═══ GIVEN DATA ═══

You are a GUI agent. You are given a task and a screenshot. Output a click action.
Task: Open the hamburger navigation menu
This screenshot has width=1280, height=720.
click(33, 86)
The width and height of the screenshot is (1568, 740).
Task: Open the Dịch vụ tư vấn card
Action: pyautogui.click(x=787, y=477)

═══
═══ GIVEN DATA ═══

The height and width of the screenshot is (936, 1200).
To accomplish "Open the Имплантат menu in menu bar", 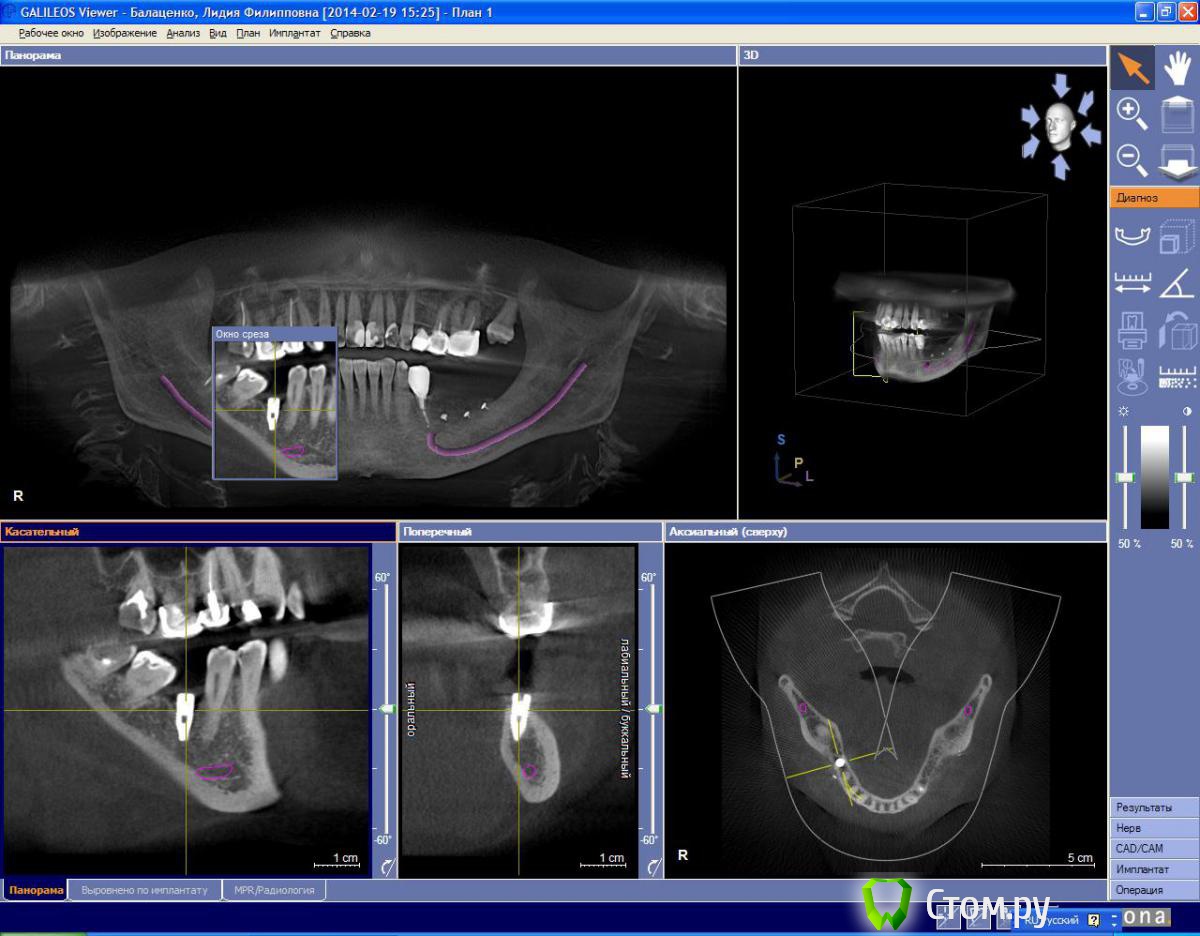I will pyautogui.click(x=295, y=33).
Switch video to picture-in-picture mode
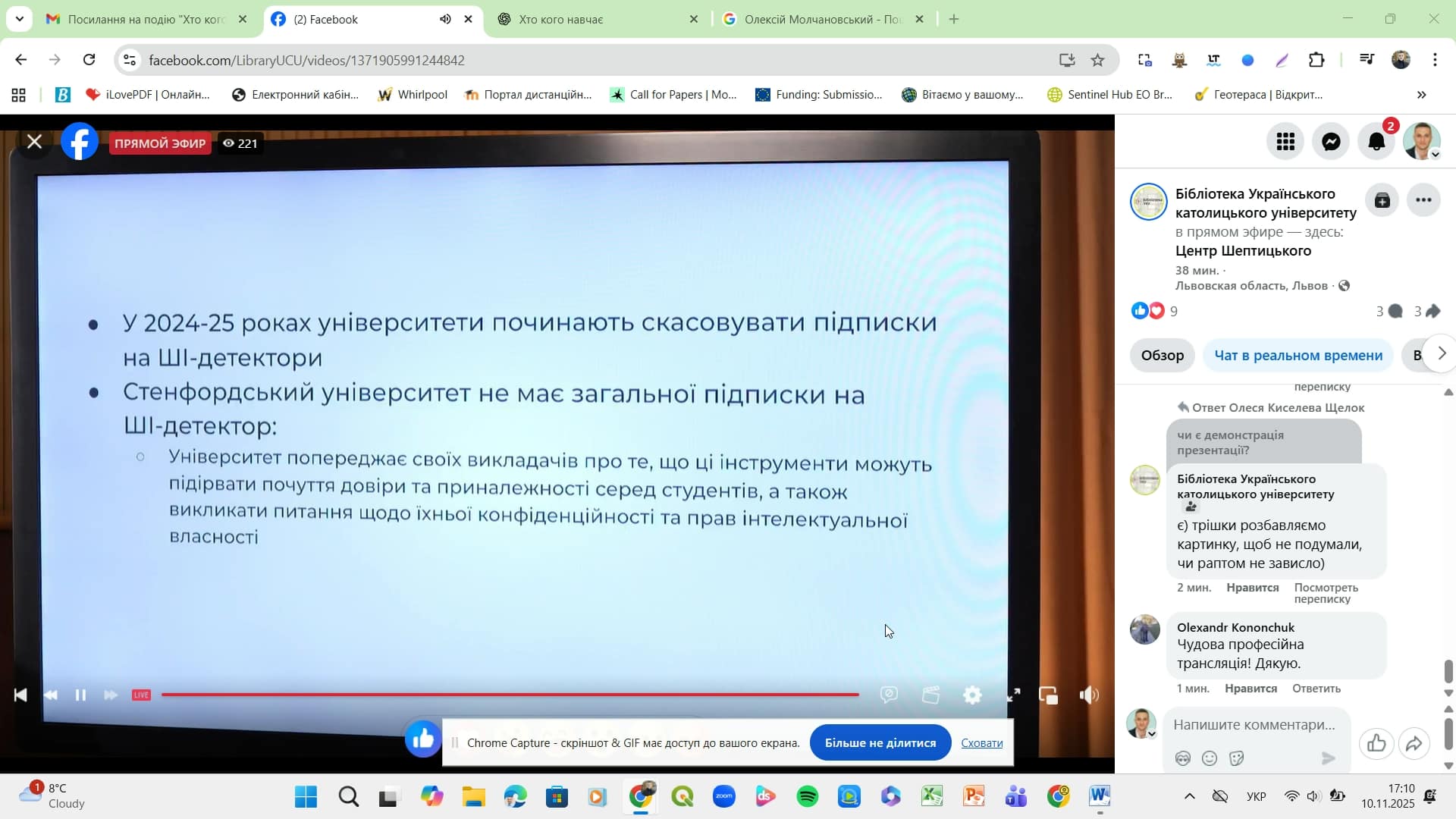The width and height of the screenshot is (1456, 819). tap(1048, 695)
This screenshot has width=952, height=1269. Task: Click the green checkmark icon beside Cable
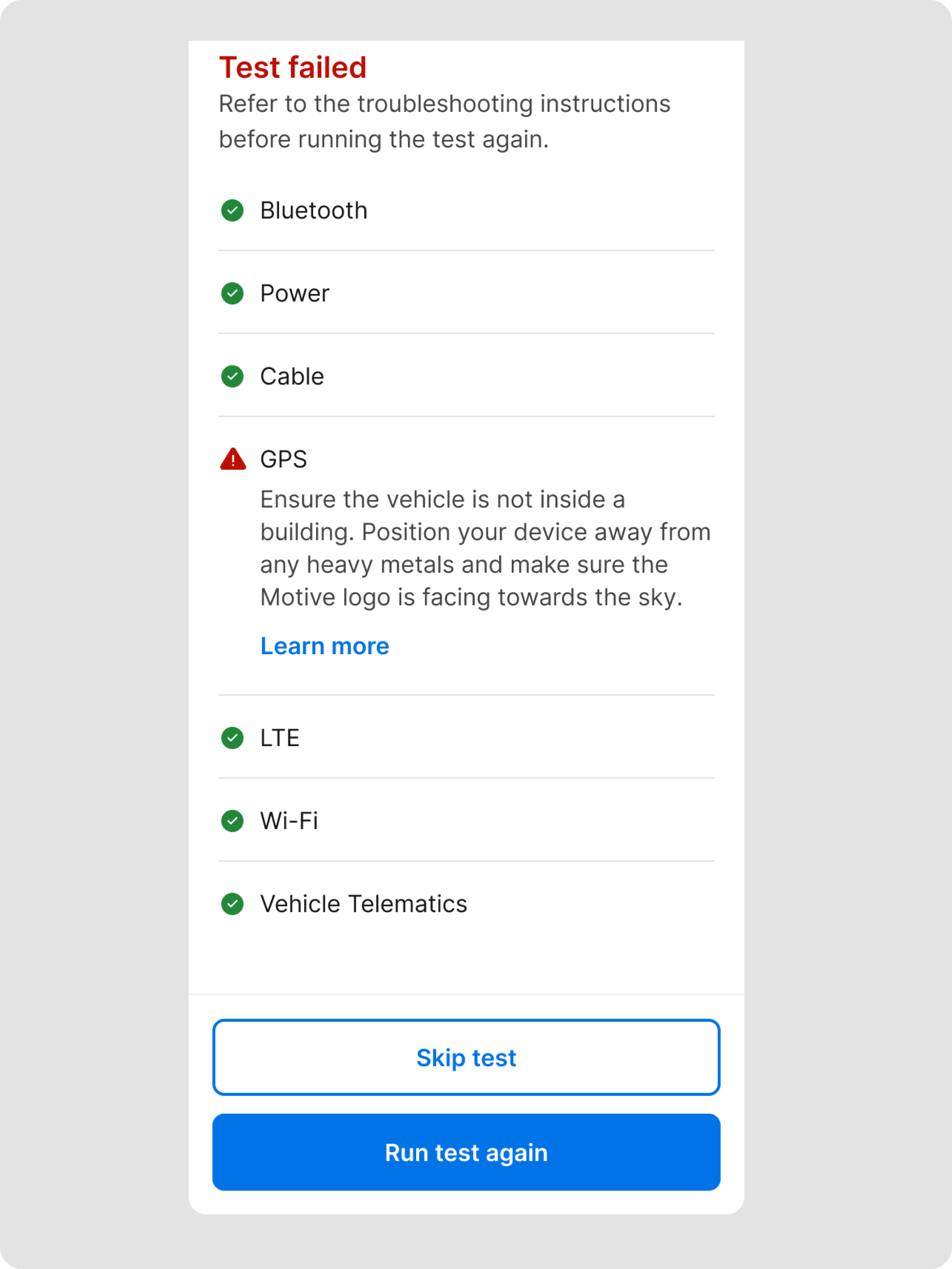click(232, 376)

═══

Update the lines starting with the line that contains "You are a GUI" and going on through the line that contains "Action: pyautogui.click(x=787, y=477)", changing "hamburger navigation menu" to "main navigation menu" and keeping everything else the same.

You are a GUI agent. You are given a task and a screenshot. Output a click action.
Task: Open the main navigation menu
This screenshot has width=1280, height=720.
click(33, 86)
The width and height of the screenshot is (1568, 740).
Task: Open the Dịch vụ tư vấn card
Action: pyautogui.click(x=787, y=477)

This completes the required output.